Constantemente tenía la sensación de que me mentía. Era obvio que mentía, no paraba de mentirme. Me molestaba que me mintiera aunque fueran palabras inofensivas. “Me voy a lo de mi madre” y a la hora su madre llamaba preguntando por él. Critters. Me daba cuenta de la mentira y no podía continuar con mi rutina. Volvía como si nada, siguiendo su plan. Dejaba de mirarlo a los ojos. Quitaba mi mirada y la colocaba en otro lado procurando evitar un ataque. Podía atacarlo, me generaba violencia, me volvía muy agresivo. La situación era agresiva. Que alguien te mienta es algo muy agresivo. Podía darme un ataque de pánico, de nervios, de cualquier cosa. Estaba seguro de que me iba a dar un ataque de algo. Me distraía. “Esos cuadros necesitan que les pase un plumero”. Los cuadros horribles que él elegía, no sé por qué me dejaba dominar por su gusto estético y su tarjeta de crédito. Me distraía a propósito. Improvisaba chistes en silencio, para mí mismo. Agarraba un libro. Buscaba a Wally y no lo podía encontrar. Me distraía pero no del todo. Me molestaba. Me molesta que me mientan. Terminaba diciendo en voz baja “yo esperaba otra cosa de la relación”, pero él no me escuchaba, seguía en la suya, en sus mentiras, dándome saludos de su madre, contándome cosas al azar, inventos. Decía que había sido rugbier, que practicaba rugby en su adolescencia y competía, pero era mentira. Otra mentira que no tenía sentido ni razón de ser. Cuando le tiraba las llaves desde la ventana del apartamento para que abriera la puerta del edificio los días que estaba el portero roto, él nunca la barajaba, a veces le pegaba en la frente y yo terminaba teniendo la culpa de sus malos reflejos. ¡Rugbier! ¡Por favor!

 

 

Vengo de una familia de deportistas y desde pequeño salgo a trotar.

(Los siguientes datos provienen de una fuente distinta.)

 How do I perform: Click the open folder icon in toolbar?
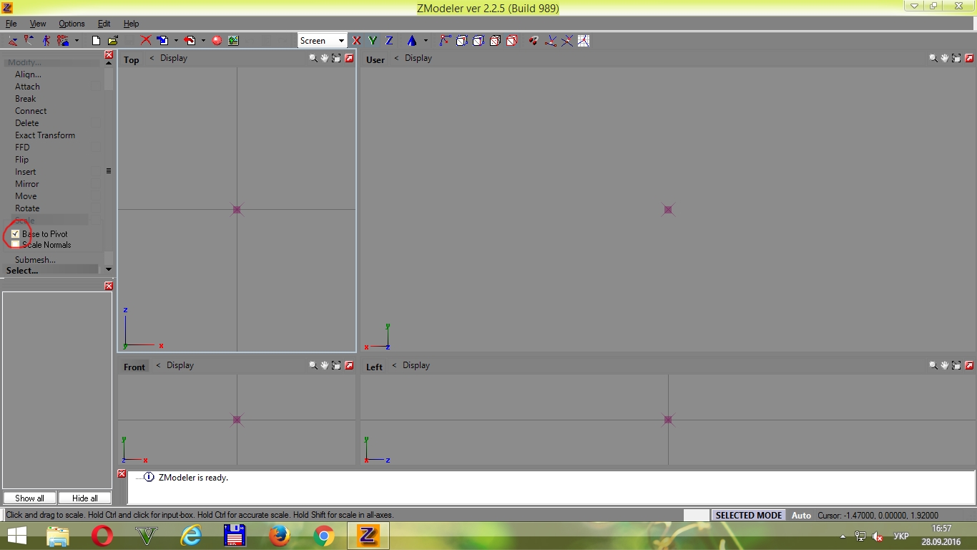pyautogui.click(x=112, y=41)
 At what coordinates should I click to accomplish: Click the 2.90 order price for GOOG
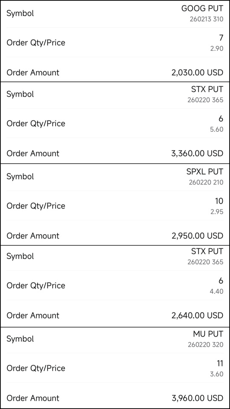click(217, 49)
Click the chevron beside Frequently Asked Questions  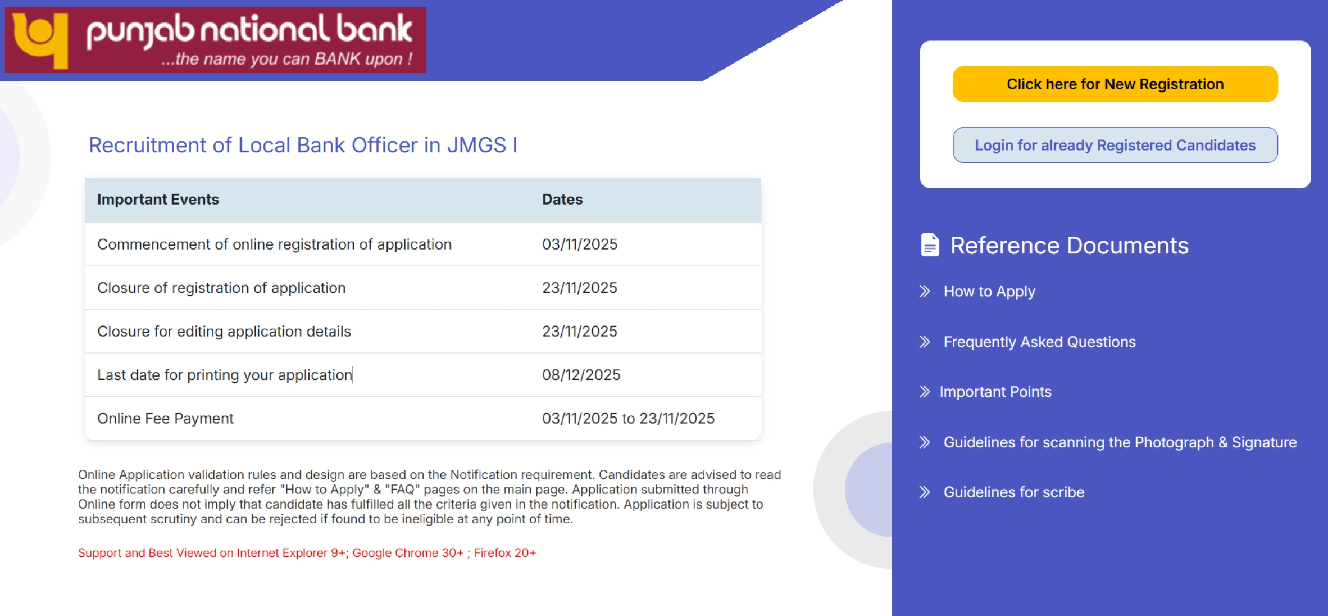point(925,342)
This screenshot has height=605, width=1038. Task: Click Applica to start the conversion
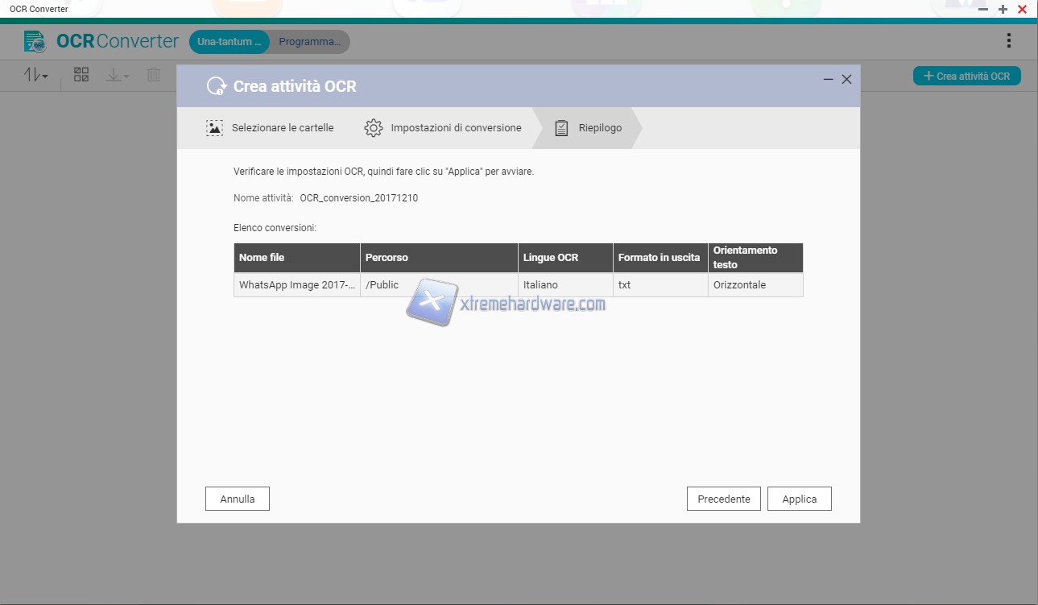tap(799, 499)
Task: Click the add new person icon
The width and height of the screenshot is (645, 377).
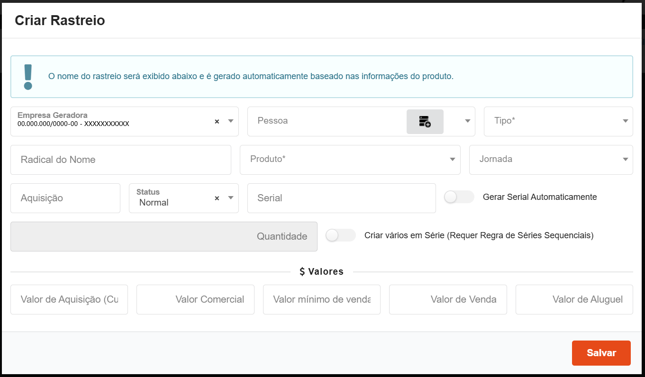Action: pos(424,122)
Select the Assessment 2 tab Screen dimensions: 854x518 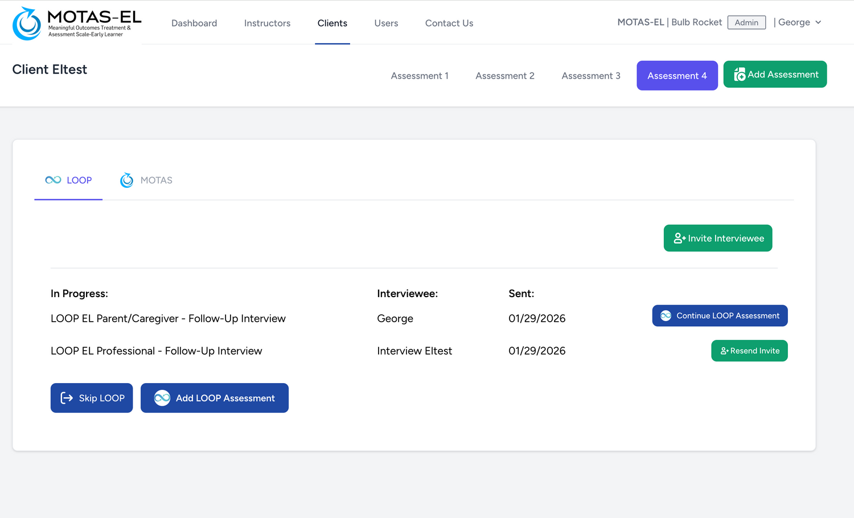(x=505, y=76)
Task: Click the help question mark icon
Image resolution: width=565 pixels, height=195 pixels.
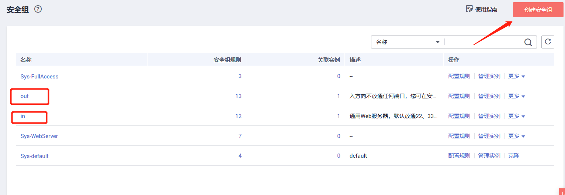Action: (x=38, y=9)
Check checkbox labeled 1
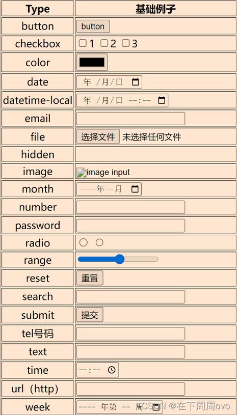Screen dimensions: 237x415 pyautogui.click(x=83, y=43)
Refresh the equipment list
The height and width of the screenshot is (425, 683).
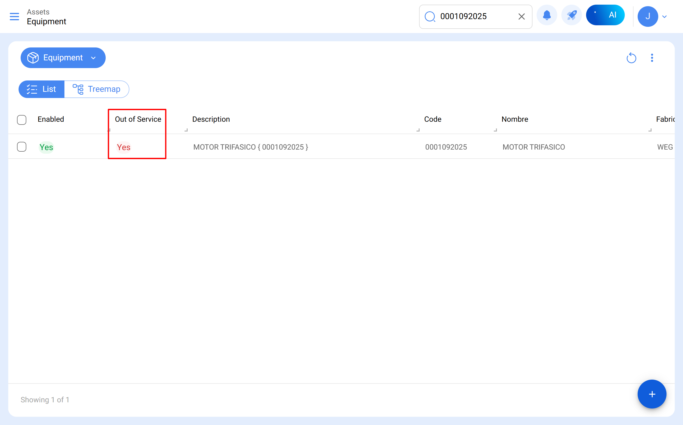click(x=631, y=58)
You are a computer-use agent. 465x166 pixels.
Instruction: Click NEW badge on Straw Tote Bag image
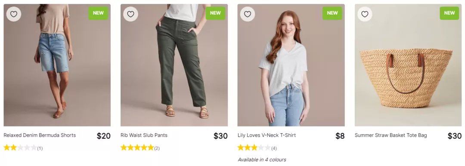point(449,13)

La primera excusa que se me ocurría para huir cada vez que el apartamento se llenaba de amigos nuevos era salir a trotar. Me iba a la rambla a distraerme saludablemente, con paso firme y ritmo parejo. Un, dos, tres. Un, dos, tres. Hacía quinientos metros al toque, sin parar, de una. Después: abdominales. Tandas de veinte abdominales. Un montón de tandas. Sin embargo no me rendía, mis músculos nunca se marcaban y estaba todo el día tenso, quisquilloso, contracturado. El mejor sitio para trotar y hacer abdominales es la rambla, sobre todo porque hay mucho levante. Vas corriendo y algunos se dan vuelta, entonces te entran más ganas de estar en forma, ágil, que todos se den vuelta y te fichen. Es un mecanismo, una maquinaria que te obliga a mantener buena postura y movimientos esbeltos. Hacés ejercicio como loco. El ejercicio físico me distrae mucho. Me distraía de las reuniones dementes de Juanjo y me distrajo al enfrentarme con la casa vacía de repente, de un día para el otro. Amanecer sin Juanjo. ¿Qué podía hacer después de una noche sin dormir, de una noche de llanto? ¿Seguir llorando y sentir la cerveza del boliche estancada en mi estómago? No. Lo mejor era salir a trotar, ver todos estos chicos lindos trotando como yo, tratando de estar bien, desarrollando su musculatura, su tórax, su aparato respiratorio, su futuro, su inmunología.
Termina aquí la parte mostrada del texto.